RAW DATA.
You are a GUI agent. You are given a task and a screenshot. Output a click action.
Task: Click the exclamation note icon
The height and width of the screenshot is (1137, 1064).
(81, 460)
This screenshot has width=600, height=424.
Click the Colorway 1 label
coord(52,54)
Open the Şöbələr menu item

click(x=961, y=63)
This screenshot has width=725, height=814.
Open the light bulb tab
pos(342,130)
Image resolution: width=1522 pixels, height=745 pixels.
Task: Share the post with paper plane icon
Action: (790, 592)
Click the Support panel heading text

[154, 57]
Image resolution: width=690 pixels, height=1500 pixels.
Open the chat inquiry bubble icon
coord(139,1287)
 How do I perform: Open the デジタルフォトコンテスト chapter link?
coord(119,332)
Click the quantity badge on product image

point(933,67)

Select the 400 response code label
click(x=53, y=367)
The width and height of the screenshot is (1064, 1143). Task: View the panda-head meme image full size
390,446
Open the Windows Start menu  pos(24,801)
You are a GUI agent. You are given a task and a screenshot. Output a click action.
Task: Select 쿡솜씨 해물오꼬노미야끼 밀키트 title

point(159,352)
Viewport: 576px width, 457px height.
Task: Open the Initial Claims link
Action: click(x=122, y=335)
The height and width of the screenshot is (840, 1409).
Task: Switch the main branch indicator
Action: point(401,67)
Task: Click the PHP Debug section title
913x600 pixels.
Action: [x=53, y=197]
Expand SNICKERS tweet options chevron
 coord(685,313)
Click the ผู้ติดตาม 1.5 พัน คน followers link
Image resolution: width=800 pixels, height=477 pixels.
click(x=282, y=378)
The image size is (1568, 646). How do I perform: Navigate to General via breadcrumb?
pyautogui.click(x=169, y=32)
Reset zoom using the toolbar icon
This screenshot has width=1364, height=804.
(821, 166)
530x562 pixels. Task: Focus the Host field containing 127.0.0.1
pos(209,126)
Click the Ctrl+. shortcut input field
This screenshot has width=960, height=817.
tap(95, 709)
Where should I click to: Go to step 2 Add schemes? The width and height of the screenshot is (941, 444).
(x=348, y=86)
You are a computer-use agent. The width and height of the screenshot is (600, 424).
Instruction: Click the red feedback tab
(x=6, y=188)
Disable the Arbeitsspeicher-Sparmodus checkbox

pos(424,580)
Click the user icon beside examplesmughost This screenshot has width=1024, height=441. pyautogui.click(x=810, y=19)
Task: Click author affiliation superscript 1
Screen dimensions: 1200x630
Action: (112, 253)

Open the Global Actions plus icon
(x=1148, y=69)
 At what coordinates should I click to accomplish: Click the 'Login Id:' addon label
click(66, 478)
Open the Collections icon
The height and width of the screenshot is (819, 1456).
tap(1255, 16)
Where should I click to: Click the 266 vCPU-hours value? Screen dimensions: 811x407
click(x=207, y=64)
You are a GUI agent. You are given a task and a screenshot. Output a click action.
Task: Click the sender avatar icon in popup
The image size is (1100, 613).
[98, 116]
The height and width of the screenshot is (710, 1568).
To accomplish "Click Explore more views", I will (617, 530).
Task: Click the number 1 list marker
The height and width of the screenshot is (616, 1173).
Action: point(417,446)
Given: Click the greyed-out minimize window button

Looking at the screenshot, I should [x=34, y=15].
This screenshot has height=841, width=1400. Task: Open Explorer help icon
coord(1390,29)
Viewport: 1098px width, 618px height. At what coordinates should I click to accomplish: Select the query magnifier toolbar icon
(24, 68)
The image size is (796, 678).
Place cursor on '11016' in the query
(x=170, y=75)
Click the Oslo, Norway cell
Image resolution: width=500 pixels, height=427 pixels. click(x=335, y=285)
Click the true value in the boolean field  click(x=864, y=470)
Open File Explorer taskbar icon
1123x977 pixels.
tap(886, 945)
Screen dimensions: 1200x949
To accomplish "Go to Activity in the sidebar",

PROMPT. Rewrite all of the records above, replacing "Colorway 1" with "Colorway 2" and leaving everything else unchanged.

EXERCISE SOLUTION.
You are a GUI agent. You are given a task and a screenshot. Output a click action.
Task: Click the exclamation note icon
The height and width of the screenshot is (1137, 1064).
(81, 460)
This screenshot has width=600, height=424.
Click the Colorway 2 label
coord(52,54)
Open the Şöbələr menu item

click(x=961, y=63)
This screenshot has width=725, height=814.
Open the light bulb tab
pos(342,130)
Image resolution: width=1522 pixels, height=745 pixels.
Task: Share the post with paper plane icon
Action: (790, 592)
Click the Support panel heading text

[154, 57]
Image resolution: width=690 pixels, height=1500 pixels.
Open the chat inquiry bubble icon
coord(139,1287)
 How do I perform: Open the デジタルフォトコンテスト chapter link?
coord(119,332)
Click the quantity badge on product image

point(933,67)

Select the 400 response code label
click(x=53, y=367)
The width and height of the screenshot is (1064, 1143). Task: View the panda-head meme image full size
390,446
Open the Windows Start menu  pos(24,801)
You are a GUI agent. You are given a task and a screenshot. Output a click action.
Task: Select 쿡솜씨 해물오꼬노미야끼 밀키트 title

point(159,352)
Viewport: 576px width, 457px height.
Task: Open the Initial Claims link
Action: click(x=122, y=335)
The height and width of the screenshot is (840, 1409).
Task: Switch the main branch indicator
Action: point(401,67)
Task: Click the PHP Debug section title
913x600 pixels.
Action: [x=53, y=197]
Expand SNICKERS tweet options chevron
 coord(685,313)
Click the ผู้ติดตาม 1.5 พัน คน followers link
Image resolution: width=800 pixels, height=477 pixels.
click(x=282, y=378)
The image size is (1568, 646). How do I perform: Navigate to General via breadcrumb?
pyautogui.click(x=169, y=32)
Reset zoom using the toolbar icon
This screenshot has width=1364, height=804.
(821, 166)
530x562 pixels. Task: Focus the Host field containing 127.0.0.1
pos(209,126)
Click the Ctrl+. shortcut input field
This screenshot has width=960, height=817.
tap(95, 709)
Where should I click to: Go to step 2 Add schemes? The width and height of the screenshot is (941, 444).
(x=348, y=86)
You are a computer-use agent. The width and height of the screenshot is (600, 424).
Instruction: Click the red feedback tab
(x=6, y=188)
Disable the Arbeitsspeicher-Sparmodus checkbox

pos(424,580)
Click the user icon beside examplesmughost This screenshot has width=1024, height=441. pyautogui.click(x=810, y=19)
Task: Click author affiliation superscript 1
Screen dimensions: 1200x630
Action: (112, 253)

Open the Global Actions plus icon
(x=1148, y=69)
 At what coordinates should I click to accomplish: Click the 'Login Id:' addon label
click(66, 478)
Open the Collections icon
The height and width of the screenshot is (819, 1456).
tap(1255, 16)
Where should I click to: Click the 266 vCPU-hours value? Screen dimensions: 811x407
click(x=207, y=64)
You are a GUI agent. You are given a task and a screenshot. Output a click action.
Task: Click the sender avatar icon in popup
The image size is (1100, 613).
[98, 116]
The height and width of the screenshot is (710, 1568).
To accomplish "Click Explore more views", I will (617, 530).
Task: Click the number 1 list marker
The height and width of the screenshot is (616, 1173).
Action: point(417,446)
Given: Click the greyed-out minimize window button

Looking at the screenshot, I should [x=34, y=15].
This screenshot has height=841, width=1400. Task: Open Explorer help icon
coord(1390,29)
Viewport: 1098px width, 618px height. At what coordinates should I click to accomplish: Select the query magnifier toolbar icon
(24, 68)
The image size is (796, 678).
Place cursor on '11016' in the query
(x=170, y=75)
Click the Oslo, Norway cell
Image resolution: width=500 pixels, height=427 pixels. click(x=335, y=285)
Click the true value in the boolean field  click(x=864, y=470)
Open File Explorer taskbar icon
1123x977 pixels.
tap(886, 945)
Screen dimensions: 1200x949
To accomplish "Go to Activity in the sidebar",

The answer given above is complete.